Today’s options for restricting the ingression of contaminants are a far cry from yesterday’s open tube turndown pipes that did little more than keep the birds out. Proper installation and maintenance of desiccant breathers can significantly reduce ingression of airborne contaminants.
Conventional vent ports or breather caps provide little or no protection. They are typically rated at 40 micron and offer no means of capturing moisture. Retrofitting these ports with breathers will provide nonstop protection against uninvited contaminants, both dirt and water. Clean lubricants extend the life of equipment, and lower the total cost of ownership with lower oil, repair, downtime and maintenance costs.
Benefits of a Desiccant Breather
Breathers are essential to the health of machines and lubricants. A properly fitted and maintained breather is a critical step
toward reliability optimization. Combining breather use with other contamination control tools, such as mechanical seals,
proper sampling techniques, downstream filters and appropriate lubricant storage/dispensing systems will increase the overall level of maintainability and increase the chances of meeting or even exceeding life expectancy.
Basic Forms of Oil Filtration
There are two basic forms of oil filtration: in-line or off-line. Any circulating system should have in-line filters on the pressurized
supply line so that the oil that is fed to the moving components is clean and dry. However, oftentimes in-line filters cannot
adequately control contaminants at low enough levels without significant and costly upgrades.
Under these circumstances off-line filtration is an excellent, cost effective solution. Off-line filtration, sometimes called by-pass or kidney loop filtration oil is extracted from the main system by an external pump, which makes it possible to filter the oil even when the main system in not in operation. Changing filter elements is made easy and can also be done without interrupting the main system.
Types Of Oil Filtration Systems
Off-line filtration can be either permanently installed on the system or portable.
While permanent off-line filtration will usually offer better overall contamination control, portable filtration, which can be connected and disconnected to the machine by way of quick connects, offers the advantage that the same filtration system can be used for multiple machines; provided each machine uses the same oil type.
Portable units aren’t just for offline filtration anymore. Many maintenance professionals have discovered that portable applications can be used for dispensing new oil, performing oil changes, cleaning parts, and flushing new components to name a few.

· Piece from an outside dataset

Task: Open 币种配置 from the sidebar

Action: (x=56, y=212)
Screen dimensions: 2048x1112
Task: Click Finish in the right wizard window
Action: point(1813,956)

Ideally, portable filtration should be used as a “condition-based” activity, providing a means to decontaminate systems when the particle count exceeds an acceptable limit. Having this option offers the ability to decontaminate any system in a plant when many of those systems can’t justify their own dedicated filtration system.
The potential problem with portable filtration comes with the required resources for moving and setting up the system. If the portable unit was used with another lubricant previously, there are also flushing requirements and possibly filter changes as well. While portable systems will always have their place, permanent solutions offer several benefits including better average fluid cleanliness and far fewer man-hours.
When portable filtration is used periodically, maintaining target cleanliness levels can become a challenge. It may be that fluid cleanliness targets are only met for a short period after filtration and then remain unacceptably high until the next scheduled filtration task. Permanent filtration provides continuous protection of the lubricant.
Choosing the Right Oil Filtration Option
A little planning goes a long way in selecting the right fluid handling solution. Careful evaluation of your situation—including existing and desired cleanliness levels for filter selection, fluid viscosity for pump selection, location for frame selection, and specific application for other options—will help you determine which filtration solution can best meet your needs most efficiently and cost effectively.